Intestine-specific regulation of PPARα gene transcription by liver X receptors

Liver X receptor-alpha (LXR alpha) and LXR beta are ligand-activated transcription factors belonging to the nuclear receptor superfamily. They have been identified as key players in cholesterol homeostasis and lipid and glucose metabolism as well as immune and inflammatory responses. In the small intestine, LXRs have been shown not only to regulate cholesterol absorption and excretion but also to promote high-density lipoprotein biogenesis via the ATP-binding cassette A1 signaling pathway. Here, using gene expression assays, we identified PPAR alpha as an intestine-specific LXR target gene.

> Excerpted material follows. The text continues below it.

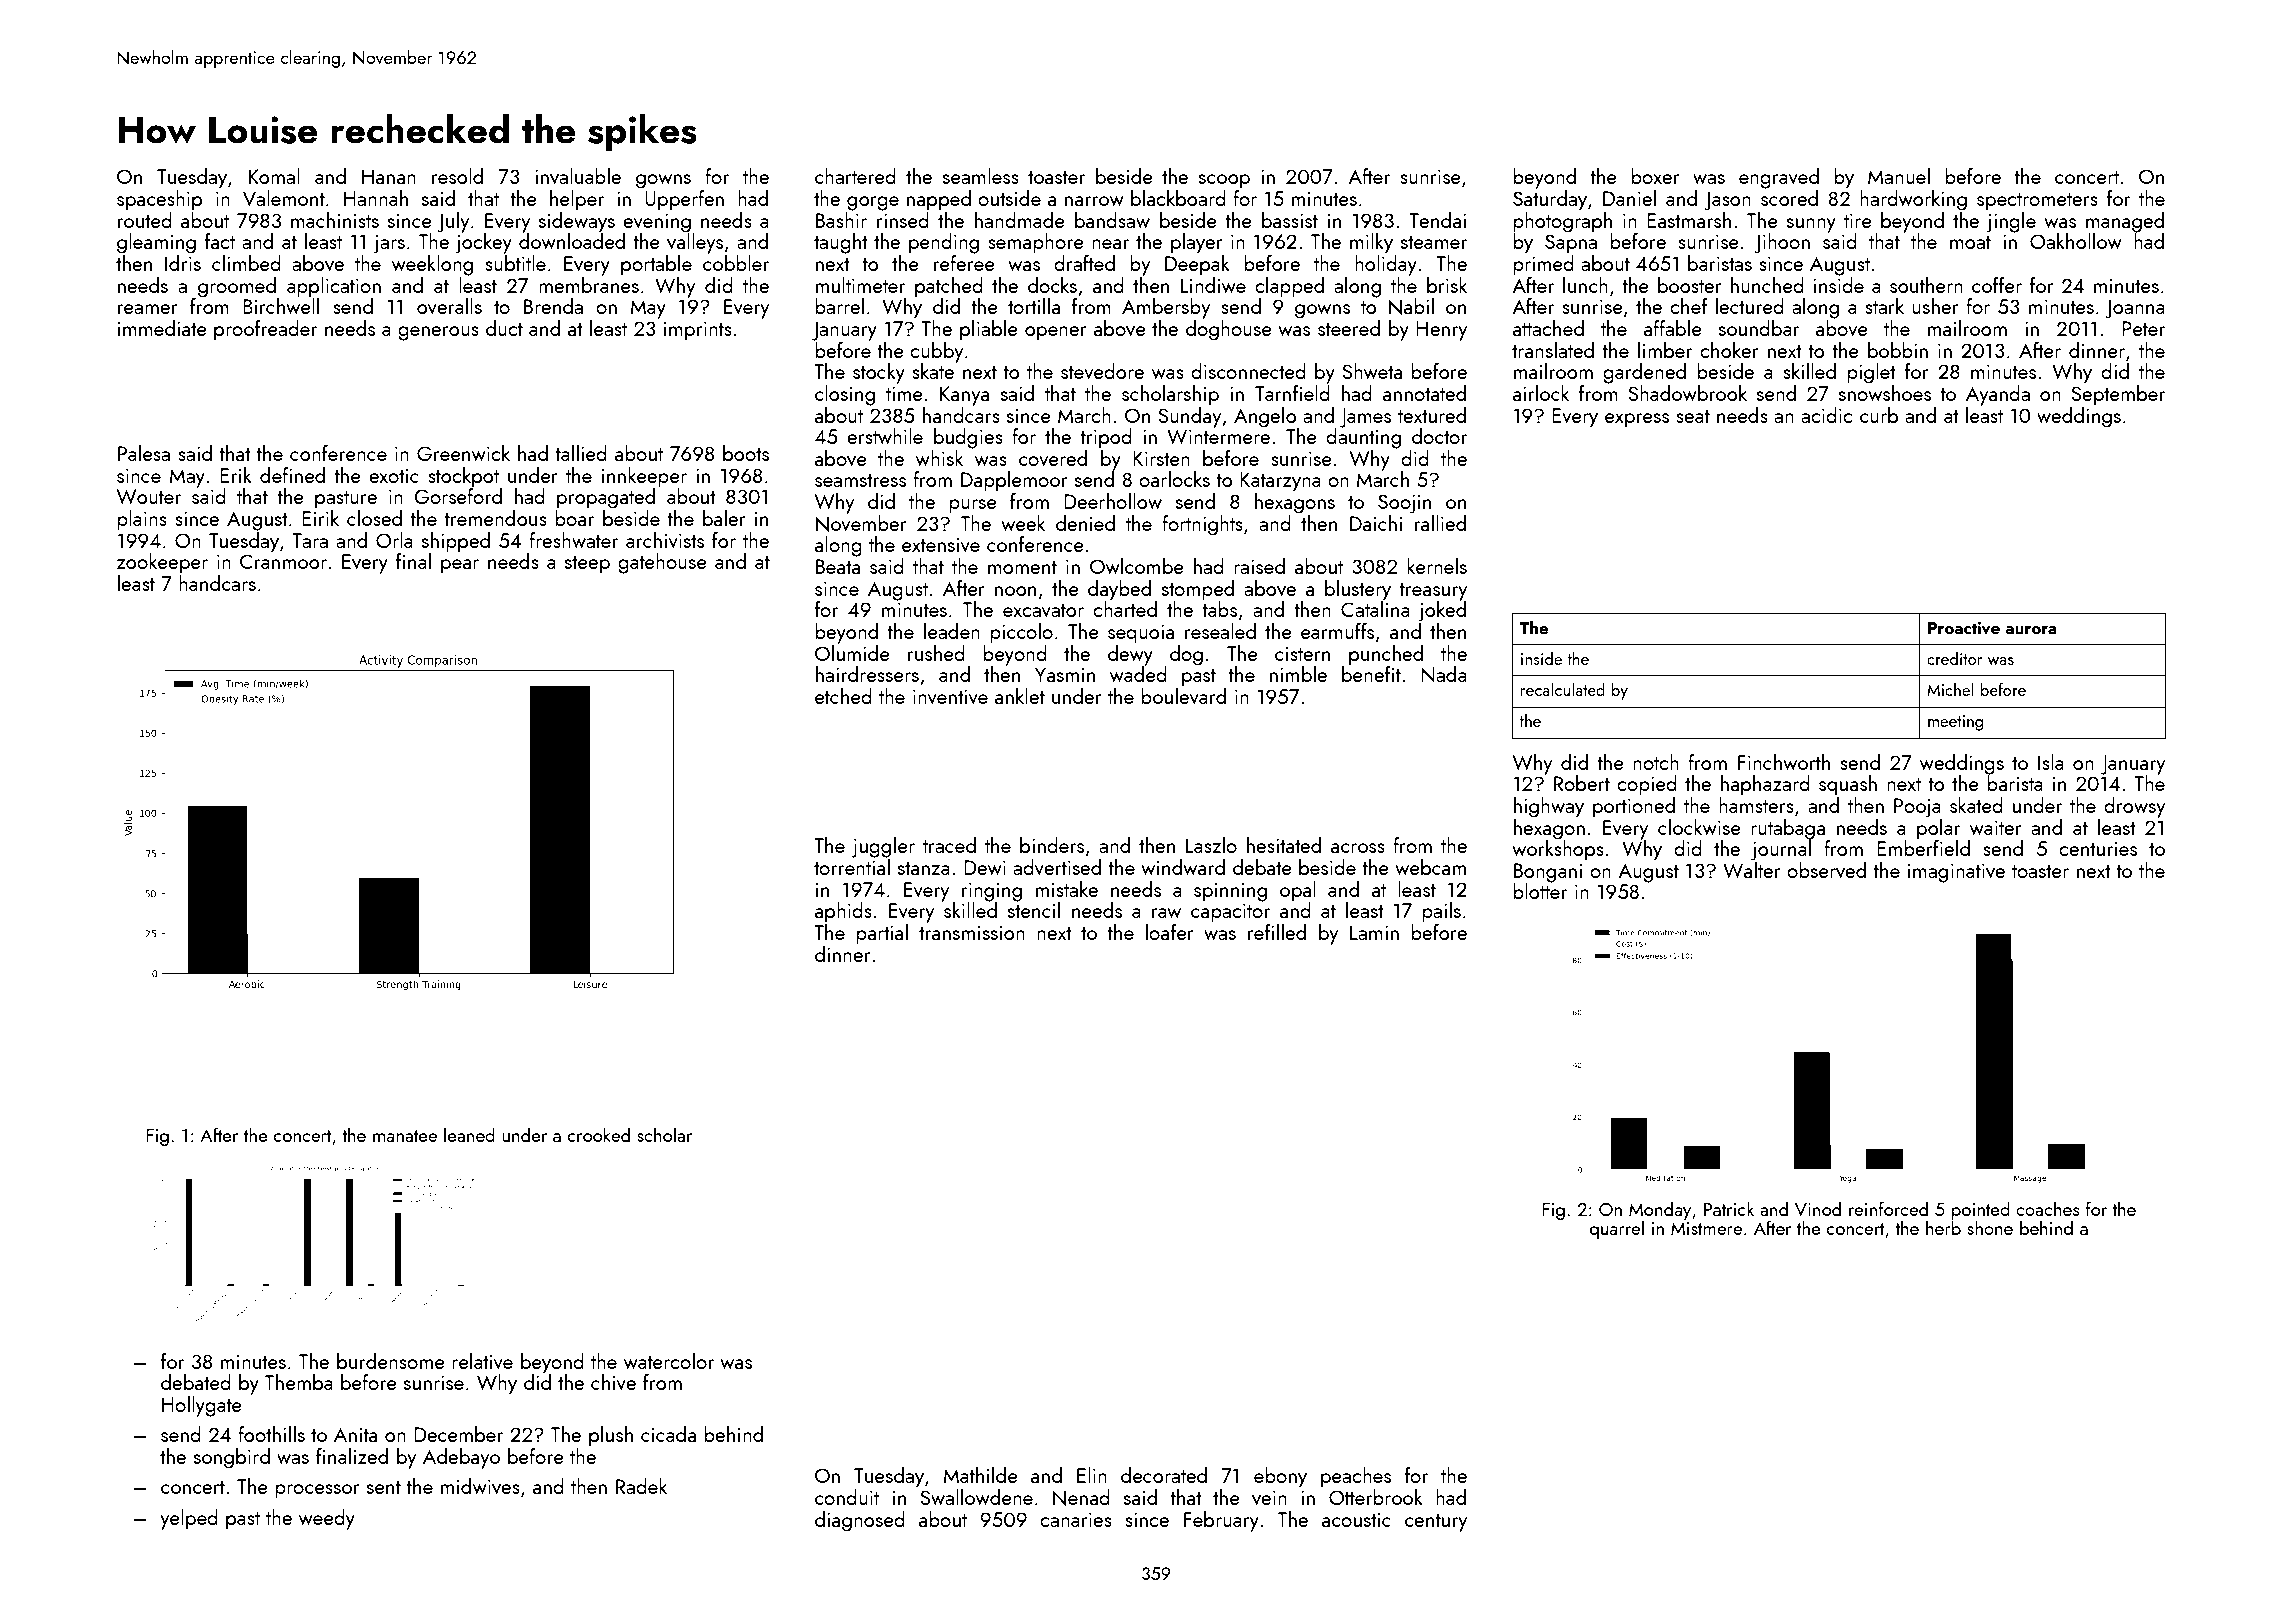 This screenshot has height=1614, width=2282. Describe the element at coordinates (389, 176) in the screenshot. I see `Hanan` at that location.
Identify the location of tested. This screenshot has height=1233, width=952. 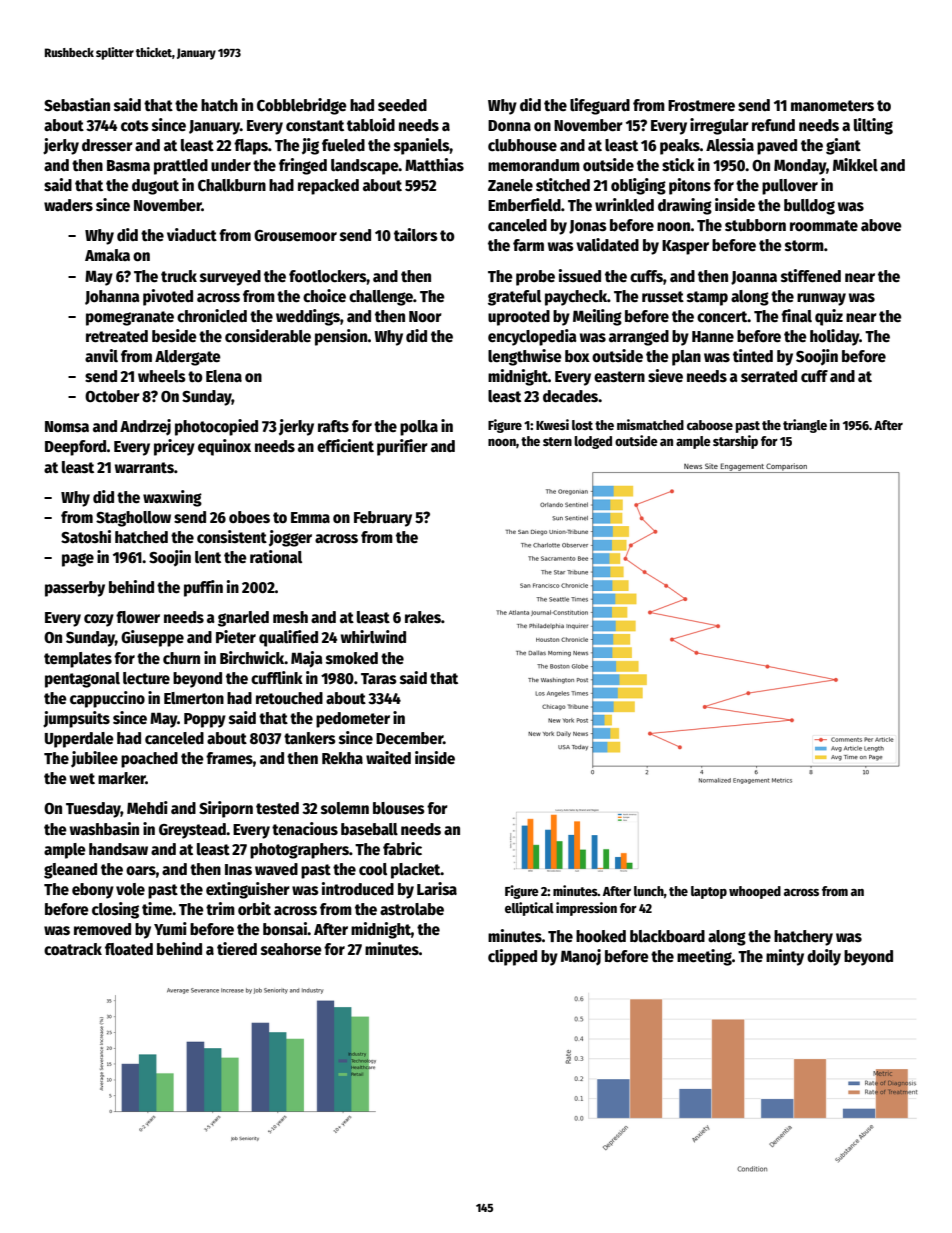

Chronic administration of LXR synthetic agonists led to a significant increase of PPAR alpha mRNA levels in the small intestine but not in the liver. In addition, this specific PPAR alpha gene up-regulation occurred in the duodenum, jejunum, and ileum in a dose-dependent manner and translated at the protein level as demonstrated by Western blot analysis. Furthermore, PPAR alpha gene induction was completely abolished in LXR-deficient mice. Finally, the physiological relevance of LXR-mediated PPAR alpha up-regulation in the small intestine was assessed in PPAR alpha-deficient mice. Administration of a synthetic LXR agonist to wild-type mice led to the induction of several PPAR alpha target genes including PDK4 and CPT1. Those effects were completely abolished in PPAR alpha-deficient mice, demonstrating the biological relevance of this LXR-PPAR alpha transcriptional cascade. Taken together, these results demonstrate that PPAR alpha is an intestine-specific LXR target gene and suggest the existence of a transcriptional cross talk between those members of the nuclear receptor superfamily.